Refusing Medication Won’t Earn Patients More Time at Beleaguered State Hospital, Federal Judge Rules

Local judges had attempted to exploit a loophole to circumvent a new early release policy.

TOBACCO FREE: Oregon State Hospital campus in Salem. (Brian Burk)

U.S. District Judge Michael Mosman ruled June 5 that Oregon State Hospital’s accelerated early release timelines may not be extended when patients refuse treatment.

Mosman had ordered the timelines last year as part of a compromise between the state health authority and advocates seeking to minimize the time mentally ill criminal defendants must wait in jail for a bed to come available at the beleaguered state psychiatric institution.

Several local judges have pressed the issue in recent months, demanding the state psychiatric hospital hold patients beyond the one-year limit if they refuse to take their medication, designed to restore them to competency so they can face trial. (A Washington County judge ruled last week that a woman accused of murder should be kept at the hospital for almost another year because the hospital had not, until recently, been involuntarily medicating her.)

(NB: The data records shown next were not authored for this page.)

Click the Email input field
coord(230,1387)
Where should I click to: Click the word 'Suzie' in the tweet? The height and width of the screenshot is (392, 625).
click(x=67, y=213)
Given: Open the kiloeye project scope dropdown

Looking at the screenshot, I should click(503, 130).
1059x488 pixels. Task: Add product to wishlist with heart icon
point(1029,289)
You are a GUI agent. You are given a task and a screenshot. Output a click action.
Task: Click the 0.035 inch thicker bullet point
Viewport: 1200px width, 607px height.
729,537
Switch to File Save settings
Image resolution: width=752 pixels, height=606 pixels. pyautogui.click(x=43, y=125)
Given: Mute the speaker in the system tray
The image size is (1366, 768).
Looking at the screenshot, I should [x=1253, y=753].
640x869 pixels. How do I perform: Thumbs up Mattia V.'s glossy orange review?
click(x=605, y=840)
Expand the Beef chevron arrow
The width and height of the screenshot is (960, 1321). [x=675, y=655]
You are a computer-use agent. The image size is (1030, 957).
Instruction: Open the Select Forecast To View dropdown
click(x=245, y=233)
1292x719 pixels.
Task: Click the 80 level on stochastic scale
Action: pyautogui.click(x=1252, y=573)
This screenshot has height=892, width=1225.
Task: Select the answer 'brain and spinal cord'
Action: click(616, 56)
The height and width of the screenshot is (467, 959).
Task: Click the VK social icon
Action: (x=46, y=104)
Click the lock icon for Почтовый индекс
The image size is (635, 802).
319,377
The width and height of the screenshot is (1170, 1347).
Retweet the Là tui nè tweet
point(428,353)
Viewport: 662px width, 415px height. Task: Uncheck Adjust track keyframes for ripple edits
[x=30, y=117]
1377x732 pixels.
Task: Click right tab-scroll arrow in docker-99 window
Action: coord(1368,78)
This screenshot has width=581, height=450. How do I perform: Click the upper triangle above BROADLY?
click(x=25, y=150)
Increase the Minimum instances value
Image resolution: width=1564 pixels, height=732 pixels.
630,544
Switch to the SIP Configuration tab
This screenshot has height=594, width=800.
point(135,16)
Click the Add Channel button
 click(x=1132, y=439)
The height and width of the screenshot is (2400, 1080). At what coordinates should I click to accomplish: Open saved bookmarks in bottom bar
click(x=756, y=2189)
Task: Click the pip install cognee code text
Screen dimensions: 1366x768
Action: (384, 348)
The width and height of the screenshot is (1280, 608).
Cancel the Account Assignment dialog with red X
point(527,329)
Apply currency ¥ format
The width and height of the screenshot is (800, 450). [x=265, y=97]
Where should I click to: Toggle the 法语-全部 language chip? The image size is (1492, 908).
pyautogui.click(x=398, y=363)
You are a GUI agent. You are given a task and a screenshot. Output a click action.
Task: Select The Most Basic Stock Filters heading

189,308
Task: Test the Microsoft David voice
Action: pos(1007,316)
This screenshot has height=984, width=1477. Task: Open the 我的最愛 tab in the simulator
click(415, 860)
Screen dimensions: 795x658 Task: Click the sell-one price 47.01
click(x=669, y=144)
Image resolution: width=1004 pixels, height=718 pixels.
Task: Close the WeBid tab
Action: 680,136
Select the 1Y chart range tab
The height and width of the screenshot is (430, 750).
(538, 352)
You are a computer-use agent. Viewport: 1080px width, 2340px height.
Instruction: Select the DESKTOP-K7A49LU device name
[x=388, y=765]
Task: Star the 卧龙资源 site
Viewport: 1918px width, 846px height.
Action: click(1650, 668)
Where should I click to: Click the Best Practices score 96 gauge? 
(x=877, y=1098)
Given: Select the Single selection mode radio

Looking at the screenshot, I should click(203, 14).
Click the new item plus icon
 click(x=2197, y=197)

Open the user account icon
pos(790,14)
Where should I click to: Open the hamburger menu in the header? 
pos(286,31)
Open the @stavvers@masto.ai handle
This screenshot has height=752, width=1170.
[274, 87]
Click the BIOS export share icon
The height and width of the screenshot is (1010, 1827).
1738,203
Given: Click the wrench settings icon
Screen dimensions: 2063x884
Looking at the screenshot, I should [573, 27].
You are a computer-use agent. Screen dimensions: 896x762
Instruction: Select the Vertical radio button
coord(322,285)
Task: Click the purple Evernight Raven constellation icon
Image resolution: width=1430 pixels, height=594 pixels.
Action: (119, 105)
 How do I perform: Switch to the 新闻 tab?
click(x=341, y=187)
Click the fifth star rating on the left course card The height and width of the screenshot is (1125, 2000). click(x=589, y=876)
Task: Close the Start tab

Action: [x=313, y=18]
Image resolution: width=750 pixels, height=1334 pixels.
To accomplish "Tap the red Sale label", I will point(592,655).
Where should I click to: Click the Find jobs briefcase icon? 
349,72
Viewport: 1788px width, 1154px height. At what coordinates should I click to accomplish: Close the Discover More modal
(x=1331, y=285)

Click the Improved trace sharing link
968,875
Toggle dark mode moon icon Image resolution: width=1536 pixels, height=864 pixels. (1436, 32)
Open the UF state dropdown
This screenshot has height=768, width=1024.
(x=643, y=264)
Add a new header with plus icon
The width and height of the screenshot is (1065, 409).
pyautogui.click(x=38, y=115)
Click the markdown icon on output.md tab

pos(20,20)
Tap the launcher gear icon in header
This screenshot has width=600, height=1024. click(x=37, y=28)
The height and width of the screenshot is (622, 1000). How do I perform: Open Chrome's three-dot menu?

But in his Monday ruling, Mosman refused to budge, noting that state statute says the timelines are “measured from the defendant’s initial custody date.”

Attorneys for Metropolitan Public Defender and Disability Rights Oregon, which have advocated for the early releases to shorten a lengthening waitlist at the hospital, slammed the local judges’ decisions in a memorandum filed June 2, arguing that doctors’ treatment decisions shouldn’t affect the length of patients’ stays.

“Allowing judges to second-guess those decisions, and extend the duration of a patient’s confinement whenever they deem the choices to be wrong, threatens to undermine the entire purpose of this Court’s remedial order as well as established legal jurisprudence,” they wrote.